TRY IT | Below is a listing; repeat exactly the lines from the one containing "The height and width of the screenshot is (717, 1024)." to the one containing "You are a computer-use", both included.

BEGIN DATA RECORDS

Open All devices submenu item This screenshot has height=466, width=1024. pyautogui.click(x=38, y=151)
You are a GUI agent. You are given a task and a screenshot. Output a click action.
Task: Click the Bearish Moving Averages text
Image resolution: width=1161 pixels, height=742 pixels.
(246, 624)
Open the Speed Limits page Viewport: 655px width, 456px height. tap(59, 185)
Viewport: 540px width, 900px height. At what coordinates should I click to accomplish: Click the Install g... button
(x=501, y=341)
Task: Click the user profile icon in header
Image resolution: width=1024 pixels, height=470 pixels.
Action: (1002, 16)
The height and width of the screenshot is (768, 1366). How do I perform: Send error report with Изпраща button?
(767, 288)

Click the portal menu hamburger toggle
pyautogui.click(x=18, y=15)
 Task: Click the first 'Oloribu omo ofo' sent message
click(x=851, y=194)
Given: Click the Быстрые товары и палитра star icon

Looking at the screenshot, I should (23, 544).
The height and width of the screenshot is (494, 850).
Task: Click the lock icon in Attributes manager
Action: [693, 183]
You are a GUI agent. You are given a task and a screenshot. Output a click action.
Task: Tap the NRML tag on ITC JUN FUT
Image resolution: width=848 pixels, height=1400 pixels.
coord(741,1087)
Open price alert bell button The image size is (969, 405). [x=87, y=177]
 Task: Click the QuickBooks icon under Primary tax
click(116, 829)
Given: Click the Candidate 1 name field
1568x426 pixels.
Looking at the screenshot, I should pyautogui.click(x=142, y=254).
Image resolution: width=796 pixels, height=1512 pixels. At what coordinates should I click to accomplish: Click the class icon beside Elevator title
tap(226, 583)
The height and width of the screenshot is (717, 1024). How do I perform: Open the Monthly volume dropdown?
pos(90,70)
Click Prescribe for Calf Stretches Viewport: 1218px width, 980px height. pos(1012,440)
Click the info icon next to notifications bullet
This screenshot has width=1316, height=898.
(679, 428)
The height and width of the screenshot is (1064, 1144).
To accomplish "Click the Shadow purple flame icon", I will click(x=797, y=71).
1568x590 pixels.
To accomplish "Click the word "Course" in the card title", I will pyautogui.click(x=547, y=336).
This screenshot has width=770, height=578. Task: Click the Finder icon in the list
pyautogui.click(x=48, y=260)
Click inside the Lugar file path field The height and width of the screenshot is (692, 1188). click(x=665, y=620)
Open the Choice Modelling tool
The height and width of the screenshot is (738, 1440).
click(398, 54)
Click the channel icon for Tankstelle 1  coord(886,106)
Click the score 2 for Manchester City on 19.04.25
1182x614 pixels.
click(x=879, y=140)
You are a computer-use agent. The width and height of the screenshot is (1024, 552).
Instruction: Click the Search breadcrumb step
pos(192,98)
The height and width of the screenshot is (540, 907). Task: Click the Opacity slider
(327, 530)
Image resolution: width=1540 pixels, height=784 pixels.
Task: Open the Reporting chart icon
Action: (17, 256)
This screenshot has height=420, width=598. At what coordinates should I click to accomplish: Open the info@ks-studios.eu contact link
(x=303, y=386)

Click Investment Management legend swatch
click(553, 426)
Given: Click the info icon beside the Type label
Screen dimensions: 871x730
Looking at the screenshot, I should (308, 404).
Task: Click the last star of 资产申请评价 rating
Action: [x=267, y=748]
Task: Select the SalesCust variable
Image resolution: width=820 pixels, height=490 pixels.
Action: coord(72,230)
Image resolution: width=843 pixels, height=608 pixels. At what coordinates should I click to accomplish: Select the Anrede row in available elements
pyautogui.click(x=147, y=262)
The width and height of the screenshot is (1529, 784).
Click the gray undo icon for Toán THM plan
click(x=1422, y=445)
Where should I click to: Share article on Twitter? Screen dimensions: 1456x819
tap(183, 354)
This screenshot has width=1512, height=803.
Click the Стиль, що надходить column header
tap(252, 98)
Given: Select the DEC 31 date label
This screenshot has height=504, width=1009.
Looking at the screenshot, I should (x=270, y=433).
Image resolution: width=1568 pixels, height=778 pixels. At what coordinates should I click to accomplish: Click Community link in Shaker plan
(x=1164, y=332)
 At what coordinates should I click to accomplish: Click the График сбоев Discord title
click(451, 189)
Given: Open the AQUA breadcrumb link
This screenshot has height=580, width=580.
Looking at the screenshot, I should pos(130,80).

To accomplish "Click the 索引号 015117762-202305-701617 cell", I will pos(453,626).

END DATA RECORDS

OUTPUT BELOW |
The height and width of the screenshot is (717, 1024). How do I perform: Open the Monthly volume dropdown?
pos(90,70)
Click Prescribe for Calf Stretches Viewport: 1218px width, 980px height. pos(1012,440)
Click the info icon next to notifications bullet
This screenshot has width=1316, height=898.
(679, 428)
The height and width of the screenshot is (1064, 1144).
To accomplish "Click the Shadow purple flame icon", I will click(x=797, y=71).
1568x590 pixels.
To accomplish "Click the word "Course" in the card title", I will pyautogui.click(x=547, y=336).
This screenshot has width=770, height=578. Task: Click the Finder icon in the list
pyautogui.click(x=48, y=260)
Click inside the Lugar file path field The height and width of the screenshot is (692, 1188). click(x=665, y=620)
Open the Choice Modelling tool
The height and width of the screenshot is (738, 1440).
click(398, 54)
Click the channel icon for Tankstelle 1  coord(886,106)
Click the score 2 for Manchester City on 19.04.25
1182x614 pixels.
click(x=879, y=140)
You are a computer-use agent. The width and height of the screenshot is (1024, 552).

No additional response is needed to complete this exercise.